• **DOCUMENT**
<<<<

It's pretty easy to find a correlation between the golden ratio and the proportions of natural forms, e.g., plants and animals. Of course, the growth of natural forms is subject to variability caused by, for example, environmental factors, so you will never find a perfect correlation. Likewise if a designer consciously uses the golden section to design a product, there will still be constraints that will affect the degree of correlation.

If you perceive a natural form to be beautiful by the nature of the arrangement of its parts being harmonious (in a geometrical sense), you may find its proportions correlate with the golden ratio (and/or related root-ratios).

So for designers who understand this, the golden ratio is used as a tool to introduce a sense of natural proportion to their work.

I use it for designing icons: http://www.designbygeometry.com/icon-design/

You may also be interested in this analysis of Apple's iOS icon grid: http://www.designbygeometry.com/ios-icon-grid-a-simple-geometrical-analysis/

In the above analysis, you will see that the radi'i of the circles are related by the golden ratio and the square root of two.

I guess that many designers use circles because the curves are easy to create. While the curves in Roman architectural details are largely circle arcs, Greek architectural curves are derived using conic sections and are considered to be the more elegant.

It's like the difference between the radius of the pre-iOS7 icon radius, and the newer iO7 icon corner curve, which correlates better with a conic section. IMHO, I think the latter is the more elegant curve. There is also an analysis of this curve on my blog.

>>>>

• **AIM OF THE TASK**
Reproduce the passage on the golden ratio from "It's pretty easy" up to and including "(and/or related root-ratios).", substituting "divine proportion" for "golden ratio".

[Click-target data]
<<<<

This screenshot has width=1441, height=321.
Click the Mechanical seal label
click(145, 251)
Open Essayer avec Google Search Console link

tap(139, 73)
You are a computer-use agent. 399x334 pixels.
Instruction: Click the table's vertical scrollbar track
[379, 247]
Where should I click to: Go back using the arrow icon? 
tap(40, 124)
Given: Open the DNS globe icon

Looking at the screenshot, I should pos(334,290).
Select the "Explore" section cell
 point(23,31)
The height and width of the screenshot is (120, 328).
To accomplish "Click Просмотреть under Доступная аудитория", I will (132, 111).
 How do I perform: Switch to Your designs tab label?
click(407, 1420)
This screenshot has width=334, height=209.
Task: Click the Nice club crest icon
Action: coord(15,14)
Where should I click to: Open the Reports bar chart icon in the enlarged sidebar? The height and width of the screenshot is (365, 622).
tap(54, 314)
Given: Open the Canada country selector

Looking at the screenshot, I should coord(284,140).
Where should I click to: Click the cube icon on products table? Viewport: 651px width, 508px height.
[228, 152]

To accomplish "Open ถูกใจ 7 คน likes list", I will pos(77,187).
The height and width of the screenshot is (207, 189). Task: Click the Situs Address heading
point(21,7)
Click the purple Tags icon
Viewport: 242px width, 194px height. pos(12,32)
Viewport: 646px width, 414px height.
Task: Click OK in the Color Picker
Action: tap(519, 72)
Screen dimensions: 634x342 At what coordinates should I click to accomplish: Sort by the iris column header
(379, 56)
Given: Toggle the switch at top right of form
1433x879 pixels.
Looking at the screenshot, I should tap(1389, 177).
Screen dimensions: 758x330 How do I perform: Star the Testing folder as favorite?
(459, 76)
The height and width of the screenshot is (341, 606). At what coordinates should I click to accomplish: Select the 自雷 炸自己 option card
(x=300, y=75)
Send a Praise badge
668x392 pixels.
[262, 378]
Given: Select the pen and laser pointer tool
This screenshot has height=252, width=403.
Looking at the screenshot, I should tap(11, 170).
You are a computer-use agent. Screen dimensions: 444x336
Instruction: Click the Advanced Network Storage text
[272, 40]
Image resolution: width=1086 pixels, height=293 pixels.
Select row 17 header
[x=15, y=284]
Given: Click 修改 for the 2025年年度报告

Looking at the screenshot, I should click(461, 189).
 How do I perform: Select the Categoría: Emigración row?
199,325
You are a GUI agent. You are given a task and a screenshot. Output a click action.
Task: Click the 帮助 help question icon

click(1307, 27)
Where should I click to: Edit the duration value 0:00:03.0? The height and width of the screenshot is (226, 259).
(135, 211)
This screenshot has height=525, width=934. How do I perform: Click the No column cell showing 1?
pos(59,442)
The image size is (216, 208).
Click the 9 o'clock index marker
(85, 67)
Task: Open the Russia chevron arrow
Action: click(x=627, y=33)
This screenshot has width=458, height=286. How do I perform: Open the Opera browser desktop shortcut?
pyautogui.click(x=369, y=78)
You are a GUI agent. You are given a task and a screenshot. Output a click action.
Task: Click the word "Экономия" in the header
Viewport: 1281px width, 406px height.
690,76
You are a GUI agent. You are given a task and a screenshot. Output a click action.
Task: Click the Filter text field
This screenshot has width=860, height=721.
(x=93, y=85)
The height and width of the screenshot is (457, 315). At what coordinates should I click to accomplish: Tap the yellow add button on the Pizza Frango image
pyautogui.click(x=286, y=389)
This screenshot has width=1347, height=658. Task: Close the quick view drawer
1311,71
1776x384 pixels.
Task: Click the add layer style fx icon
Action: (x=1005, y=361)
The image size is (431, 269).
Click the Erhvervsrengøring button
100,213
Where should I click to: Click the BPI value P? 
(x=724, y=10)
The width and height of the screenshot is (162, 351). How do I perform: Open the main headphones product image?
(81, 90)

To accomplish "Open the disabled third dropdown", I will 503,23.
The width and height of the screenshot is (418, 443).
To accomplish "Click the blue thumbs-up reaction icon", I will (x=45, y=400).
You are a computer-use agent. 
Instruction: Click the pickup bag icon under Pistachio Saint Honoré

>>>>

• **FULL OUTPUT**
It's pretty easy to find a correlation between the divine proportion and the proportions of natural forms, e.g., plants and animals. Of course, the growth of natural forms is subject to variability caused by, for example, environmental factors, so you will never find a perfect correlation. Likewise if a designer consciously uses the golden section to design a product, there will still be constraints that will affect the degree of correlation.

If you perceive a natural form to be beautiful by the nature of the arrangement of its parts being harmonious (in a geometrical sense), you may find its proportions correlate with the divine proportion (and/or related root-ratios).